▶ [Assignment A] In the post on workplace learning, rewrite the paragraph beginning "Training departments are quite small" as a short bulleted list that keeps its main facts.
▶ [Assignment B] Translate this sentence from the post on workplace learning into Spanish: "Employees are ‘responsible’ for their own work and any learning required for completing their tasks."
▶ [Assignment C] According to the post on workplace learning, which company has emerged as the largest game-based learning solutions company?

▶ [Text passage]
##########
This month’s Big Question from the Learning Circuits blog asks:
If you peer inside an organization in 10 years time and you look at how workplace learning is being supported by that organization, what will you see? …
One could consider the topic from a sci-fi viewpoint; learning modules à la MATRIX – like Trinity asking Tank to run the training program for a B-212 helicopter. Well, we aren’t quite there yet. Thankfully!
To respond to the Big Question, I put on my futurist glasses, set them to 10 years forward, and this is what I see:
1. | In organizations 2.0, a large proportion of employees (aka consultants) work from home. Thanks to technologies like Cisco TelePresence, there is no need for an office. Offices still exist, but as a place to meet and socialize. Other organizations still have a large proportion of employees working from offices, more often than not due to the constraint imposed by the type of business they are in – like car manufacturers. We will of course, still need cars in 2019. |
2. | Employees are ‘responsible’ for their own work and any learning required for completing their tasks. So most learning is pull-learning while push-learning still exists for compliance and regulatory training. Learning is part of the job, truly just-in-time and work-flow based. |
3. | Content is available in different formats: mini-courses, podcasts, videos, blogs, corporate-wikis, thought leader blogs (internal and external). The workforce demographics have changed and games and simulations have become the preferred mode of learning. Nintendo has emerged as the largest game-based learning solutions company. They supply pre-packaged and self-customizable games to the corporate world. |
4. | The visions of devices Microsoft and Nokia articulated a decade back are now a reality. Employees wear PDA-type devices which give them a sixth sense – a combination of computers and mobile phones which make work and learning on the move truly possible. The device is all encompassing – bringing together the Internet, phone, virtual worlds, and cloud-computing. The device stores learner data like knowledge, skills, and competence. Depending on the current task being performed, the device suggests content to be read or worked with – in true EPSS style. The device even holds a personal virtual agent to help and guide the employee should there be a need. The employee can choose to voice activate the agent in human language for things that she is thinking about and that are not anticipated by the agent on the device. |
5. | Collaboration has reached very high levels – it’s now seamless with any work you do. Hierarchies have been pretty much trashed. Wirearchy rules. Employees with the intellect and power to innovate are regarded as thought leaders and assume power in the organization by virtue of those. They all have company-supported, individual blogs aimed at educating partners and customers. |
6. | Training departments are quite small and are known as performance support units. Their key responsibility is to ensure performance by making frameworks, systems, and content available. They do lots of analysis with internal data and trends on employee performance and correlate this with employee skills and knowledge to ensure essential learning content elements are available in the organization. As most learning content is generated during work processes themselves and is captured and structured into searchable repositories by the Knowledge Management engine, their tasks are much lesser on this front. |
Let me now take off the futuristic glasses and add some caveats:
I would imagine less than 50% of organizations would be considered under a ‘organization 2.0’ category. So we will continue to see ILT, eLearning courses (some of them page turners), and all the other stuff that we see today. These organizations would still have large training departments that create and deliver push-learning.
##########
▶ [Record extracts]

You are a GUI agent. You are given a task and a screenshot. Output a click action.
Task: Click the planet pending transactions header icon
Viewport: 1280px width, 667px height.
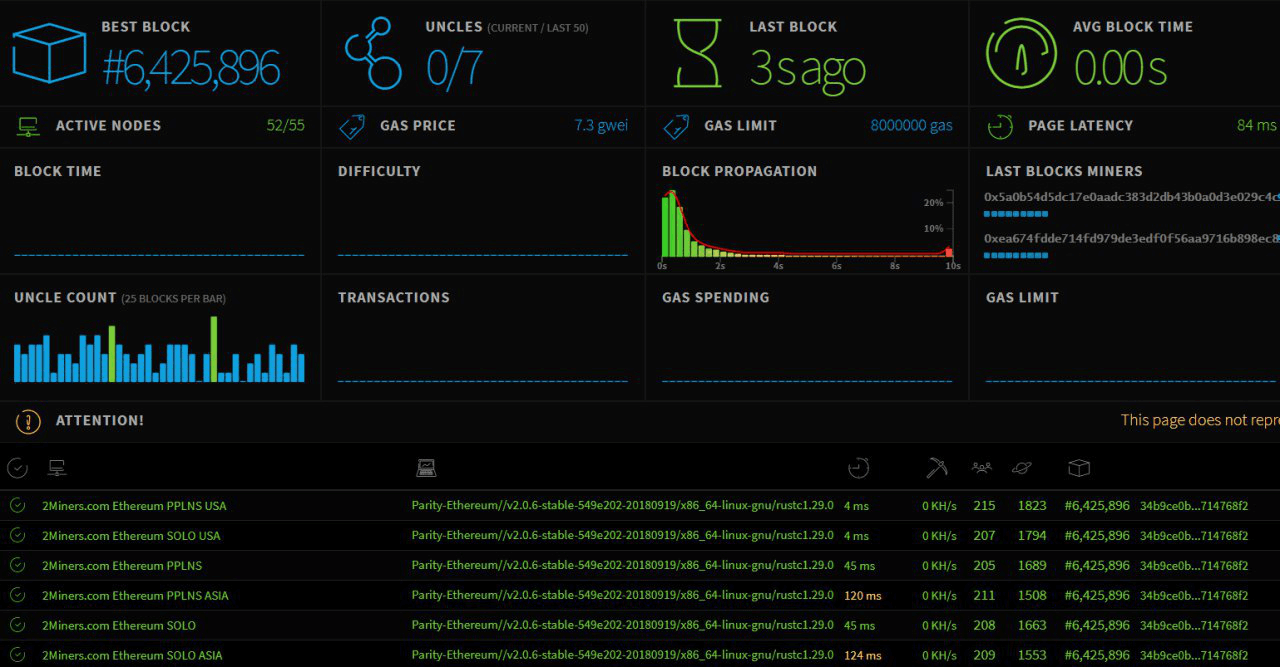[x=1022, y=467]
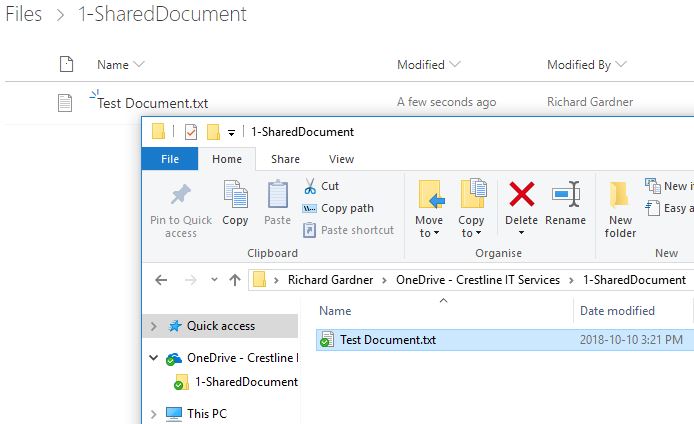Open Test Document.txt in SharePoint list

coord(153,103)
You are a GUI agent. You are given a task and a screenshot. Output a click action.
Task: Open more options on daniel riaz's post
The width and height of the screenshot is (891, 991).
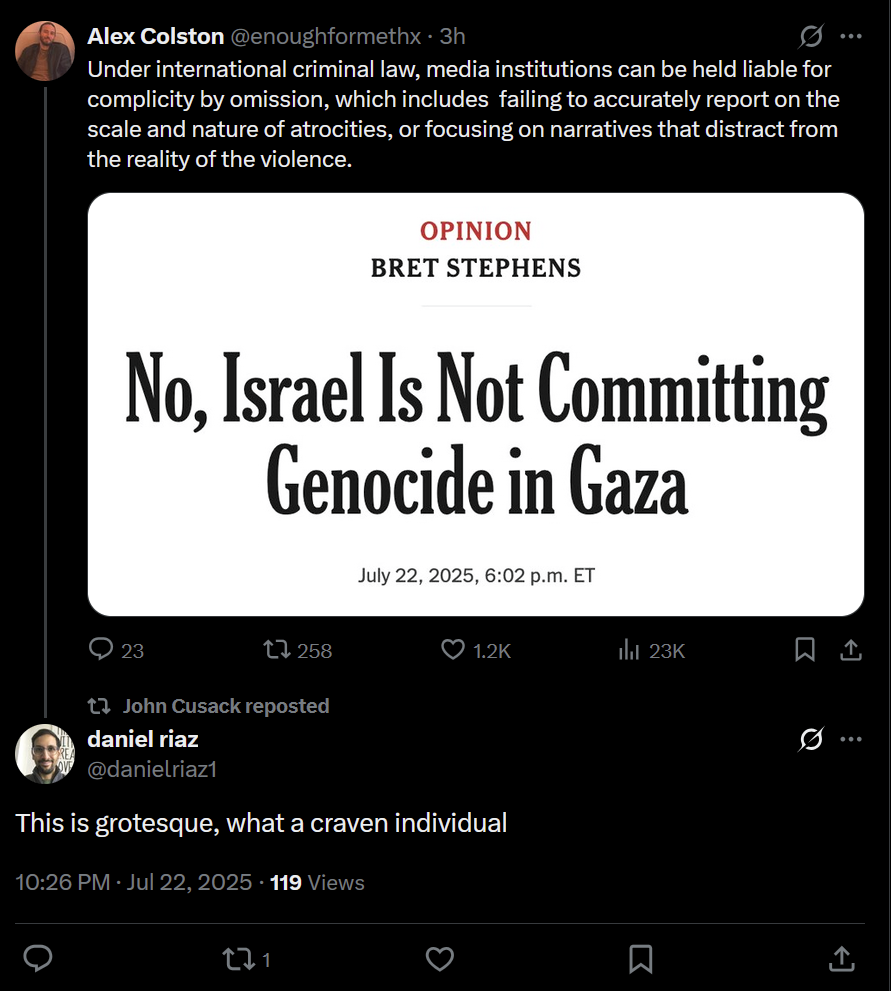851,739
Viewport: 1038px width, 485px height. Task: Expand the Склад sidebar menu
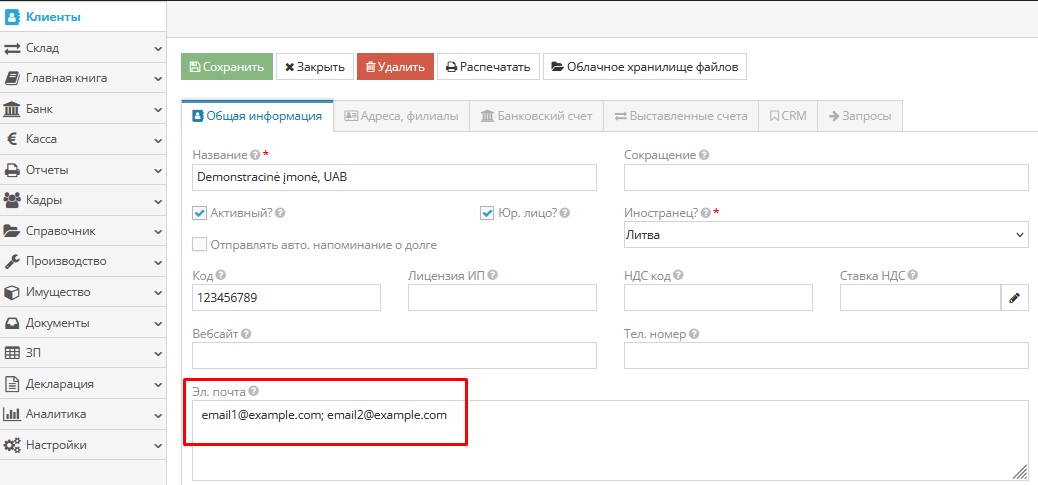click(82, 47)
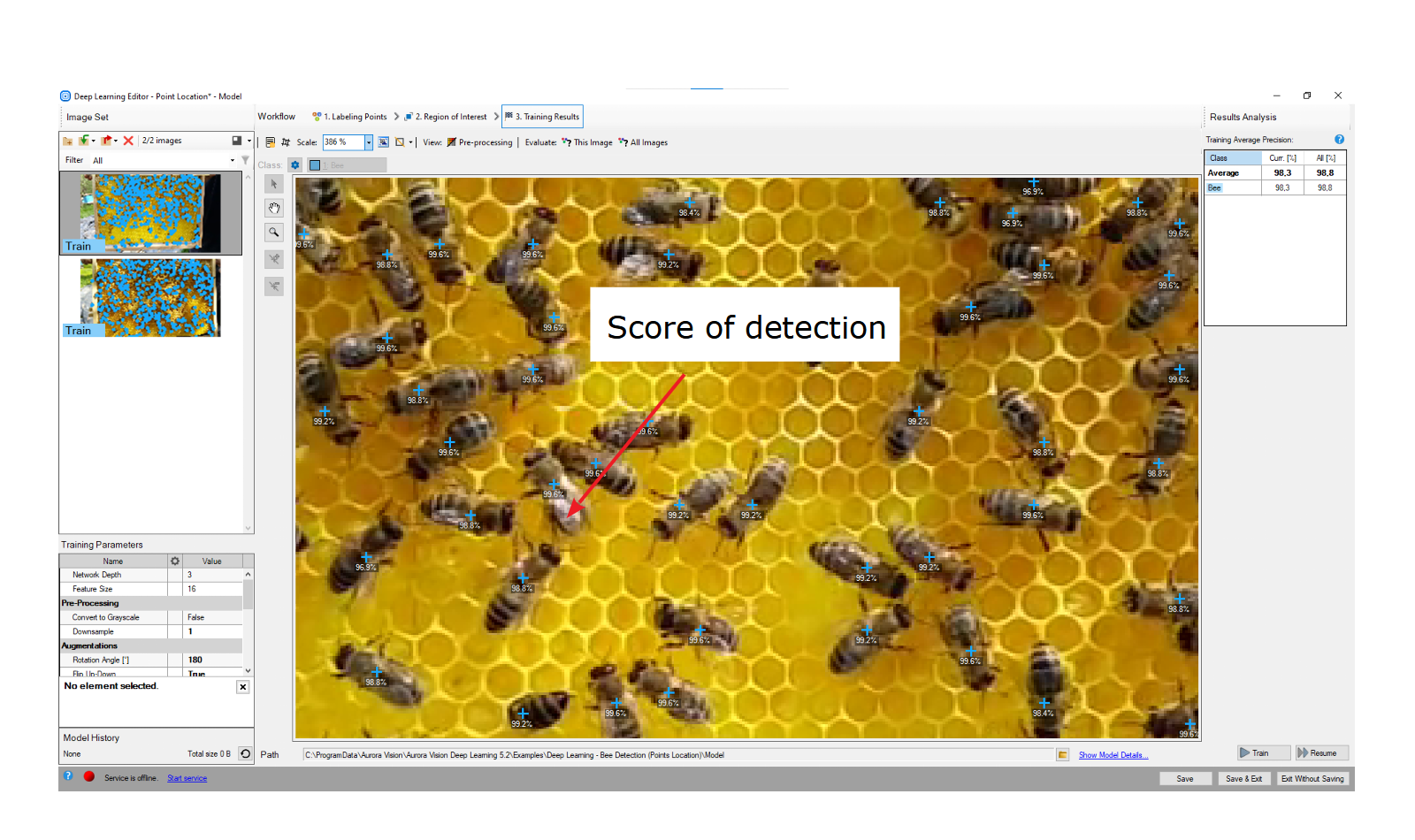Screen dimensions: 1415x840
Task: Select the hand pan tool
Action: 274,209
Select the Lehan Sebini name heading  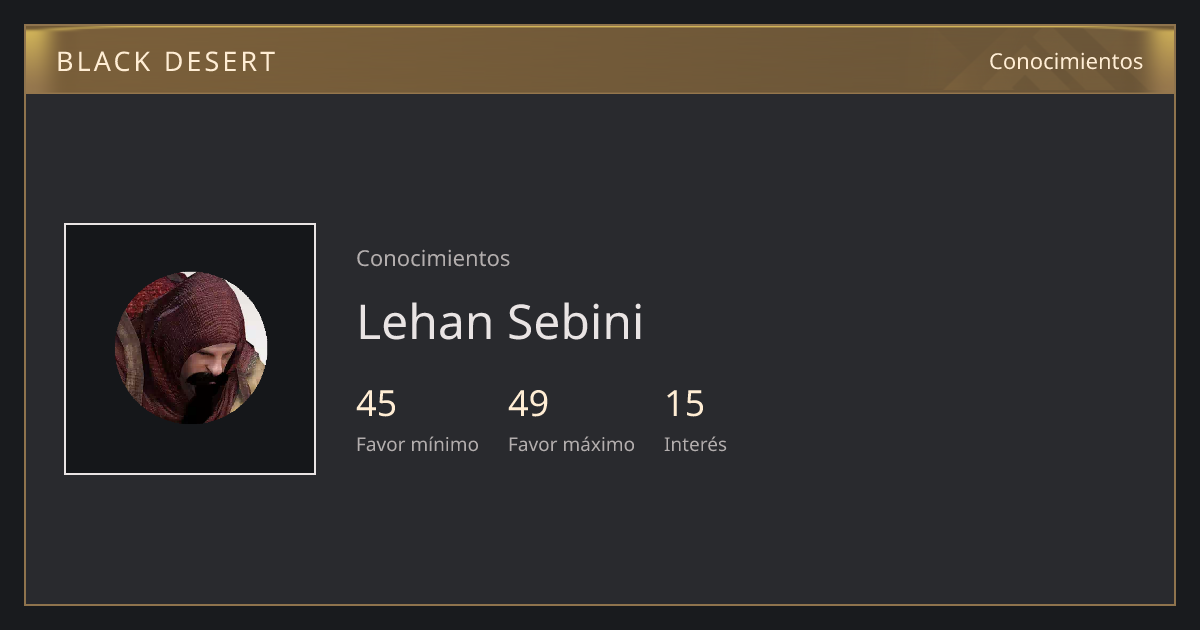click(x=499, y=322)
##########
▶ [Written answer A]
- Training departments are small and called performance support units.
- Their main job is to ensure performance by providing frameworks, systems, and content.
- They analyze internal data and employee performance trends and correlate them with skills and knowledge so that essential learning content is available.
- Because the Knowledge Management engine captures most learning content during work and structures it into searchable repositories, they have much less content work to do.

▶ [Written answer B] Los empleados son ‘responsables’ de su propio trabajo y de cualquier aprendizaje necesario para completar sus tareas.

▶ [Written answer C] Nintendo.